== Data lines

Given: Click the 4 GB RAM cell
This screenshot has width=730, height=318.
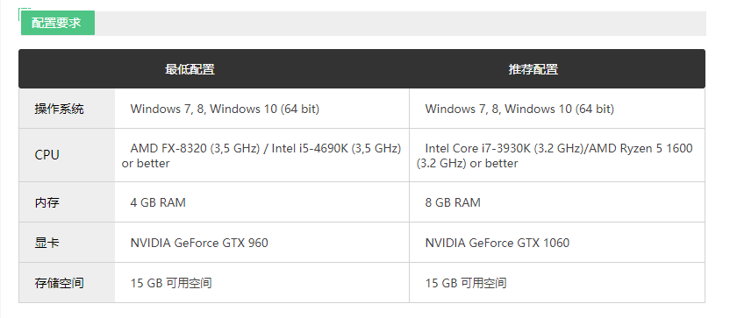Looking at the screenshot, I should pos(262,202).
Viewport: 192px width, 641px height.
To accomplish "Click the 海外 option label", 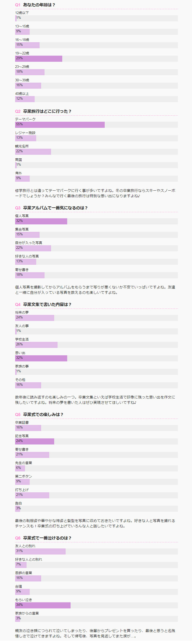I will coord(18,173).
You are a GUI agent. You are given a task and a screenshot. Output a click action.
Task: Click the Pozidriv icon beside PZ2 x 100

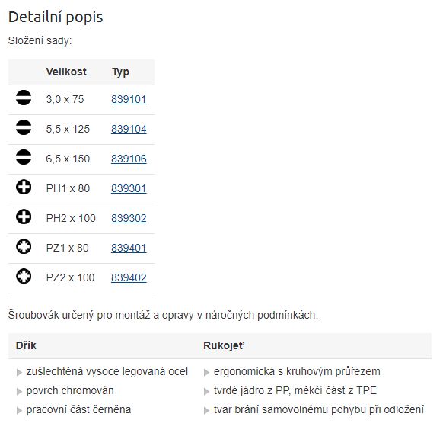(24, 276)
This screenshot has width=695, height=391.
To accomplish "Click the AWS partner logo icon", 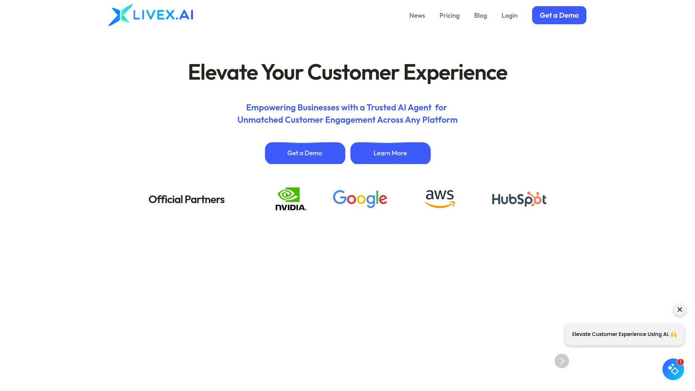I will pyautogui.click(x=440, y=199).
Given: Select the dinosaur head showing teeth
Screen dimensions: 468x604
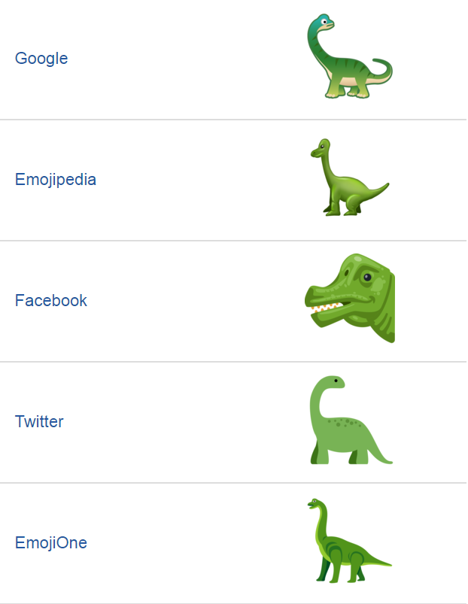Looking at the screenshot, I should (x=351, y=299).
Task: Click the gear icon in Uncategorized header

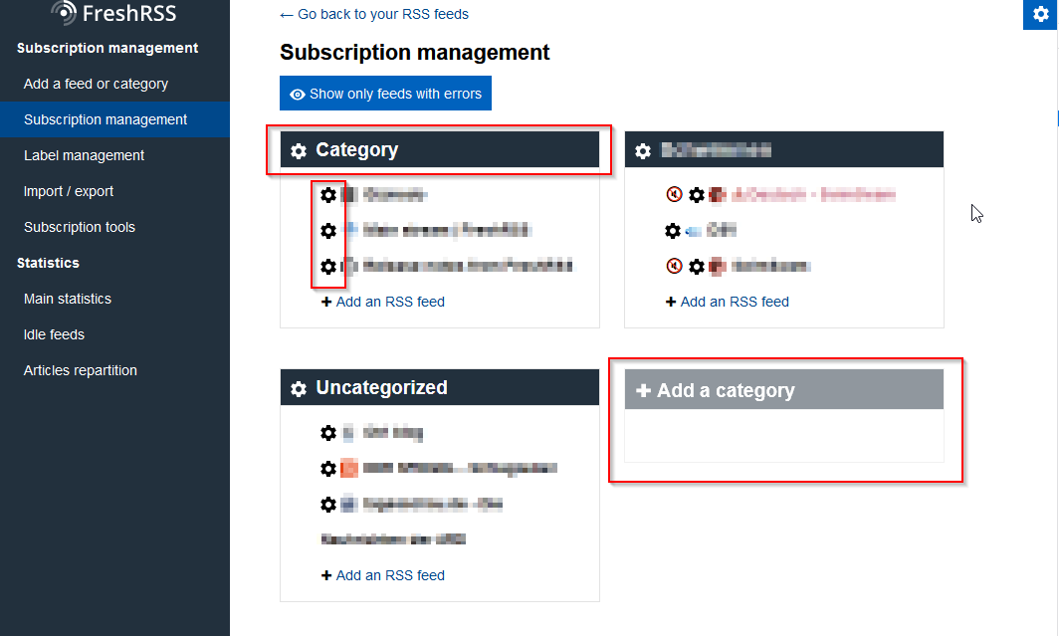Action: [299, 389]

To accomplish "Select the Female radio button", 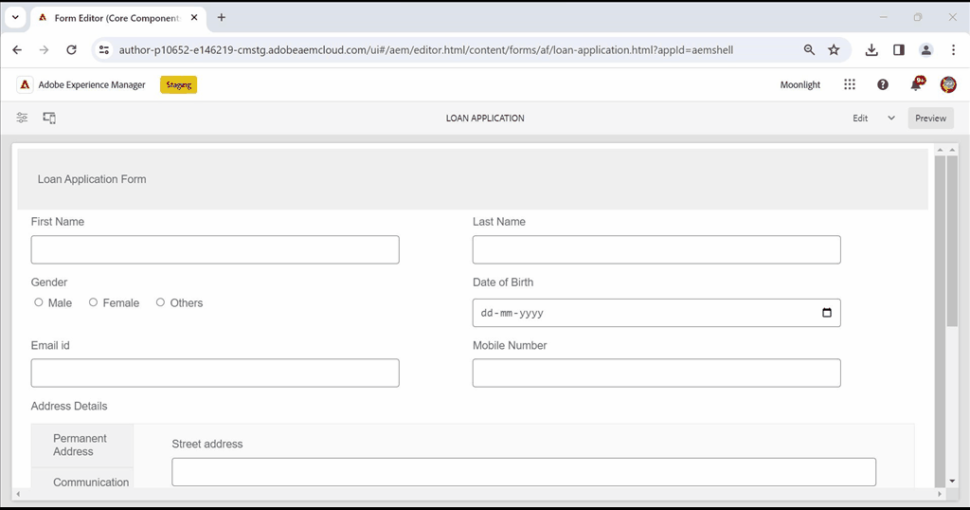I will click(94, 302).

====

• _Task statement_
Please show every line of the data above that contains the word "This", matching its case exactly.

• _Expected answer_
This screenshot has width=730, height=318.
This screenshot has width=695, height=391.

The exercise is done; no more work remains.